California and its 55 electoral votes put the president-elect over the top today, despite President Trump’s efforts to subvert the Nov. 3 election results.
Members of the electoral college convened in state capitals throughout the country today to formally vote for Biden.
Following the gatherings, Biden said, “The flame of democracy was lit in this nation a long time ago. And we now know that nothing — not even a pandemic — or an abuse of power — can extinguish that flame.”
In the end, Biden received 306 electoral votes to Trump’s 232.
Trump has planned no public events but continues to tweet grievances about the election, which he claimed Sunday is “under protest.”
Six of the states in which Trump contested his defeat — Nevada, Arizona, Georgia, Pennsylvania, Wisconsin and Michigan — cast their electoral votes for Biden.
A top Senate Republican today warned members of his party not to challenge the electoral college results when both chambers of Congress meet next month to officially tally them.
“I think that would be a bad mistake,” Sen. John Cornyn (R-Tex.) told reporters at the Capitol on Monday afternoon when asked about a possible GOP effort to object to the results.
“I think there comes a time when you have to realize that despite your best efforts, you’ve been unsuccessful. That’s sort of the nature of these elections,” Cornyn said.
He added: “I just hope they realize that it would be futile and it’s unnecessary.”
At least one Trump ally, Rep. Mo Brooks (R-Ala.), has suggested he will try to use an 1880s law that allows members of Congress to challenge a state’s results during the Jan. 6 tally and make the whole Congress vote on whether to accept the results.
To do so, however, one senator would have to join in Brooks’s effort. So far, no senator has publicly declared that they would, although Sens. Rand Paul (R-Ky.) and Ron Johnson (R-Wis.) have reportedly declined to rule it out.
Cornyn also on Monday inched closer to calling Biden “president-elect,” telling reporters that the title is warranted “subject to whatever additional litigation is ongoing.”
But he declined to call on other Republicans to use the term, saying, “I’ll leave that up to each individual.”
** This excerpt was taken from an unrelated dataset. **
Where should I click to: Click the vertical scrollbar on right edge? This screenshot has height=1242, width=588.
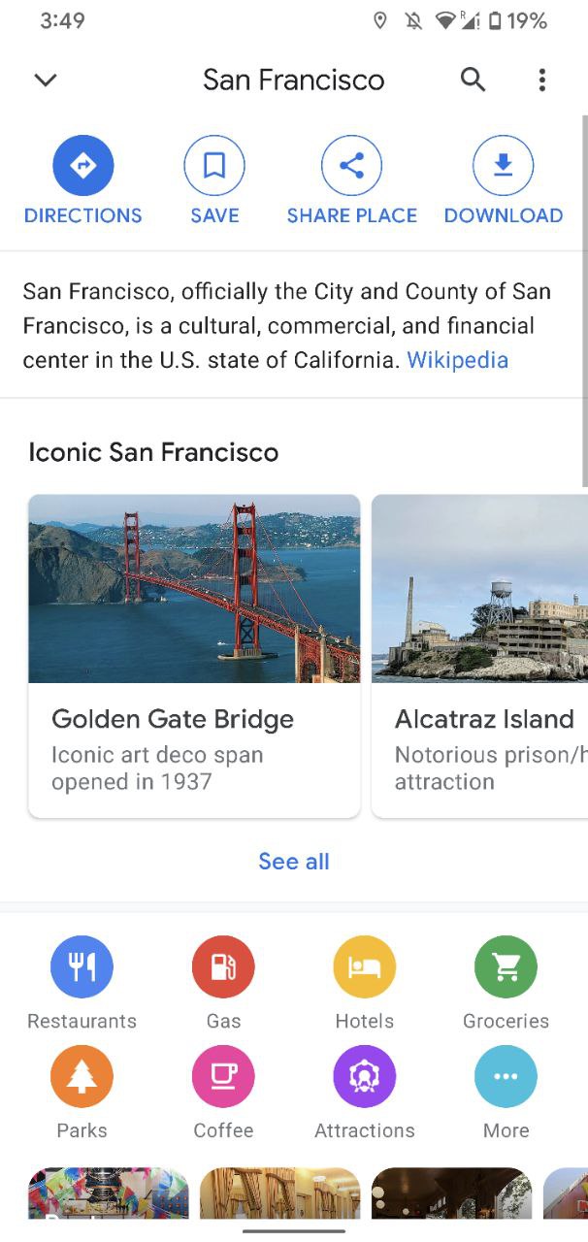pos(583,301)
Sen. John Thune (R-S.D.) also signaled he is prepared to call Biden president-elect.
“Well, I mean, once somebody gets 270 [electoral votes] — I understand they’re ruling right now, but I think that’s the process we have, yes,” Thune told reporters.
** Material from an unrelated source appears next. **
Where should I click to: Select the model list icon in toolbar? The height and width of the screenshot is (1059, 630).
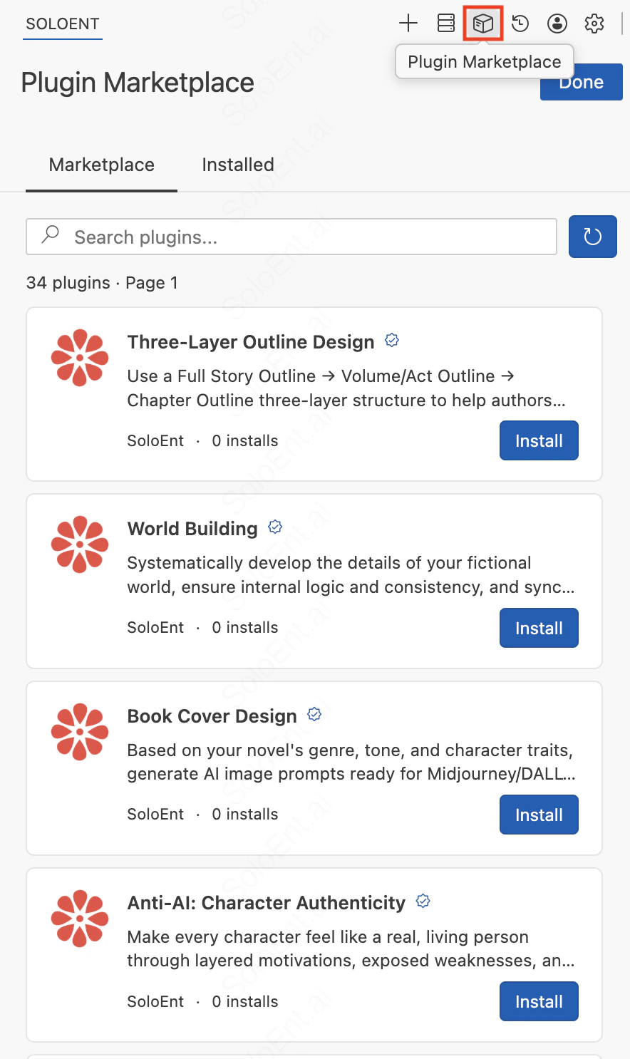445,23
Asked whether he has any doubts, Thune replied, “As soon as he crosses the 270-vote threshold, I mean there are still a couple of, I guess, last steps in the process, but in my view that’s how in this country we decide presidential elections. That’s our Constitution, and I believe in following the Constitution.”
Thune, too, was dismissive of any effort to challenge the votes on Jan. 6. While there are “people who feel strongly about the outcome of this election,” at some point, “you have to face the music,” Thune said, adding that “once the electoral college settles the issue today, it’s time for everybody to move on.”
“It’s their prerogative. It’s allowed for in the Constitution. But it’s not going anywhere,” he said of a potential challenge on Jan. 6. “It’s an opportunity for people to vent and protest, but in the end, we have a clear way of determining a president, those steps have been adhered to, they’ve been followed.”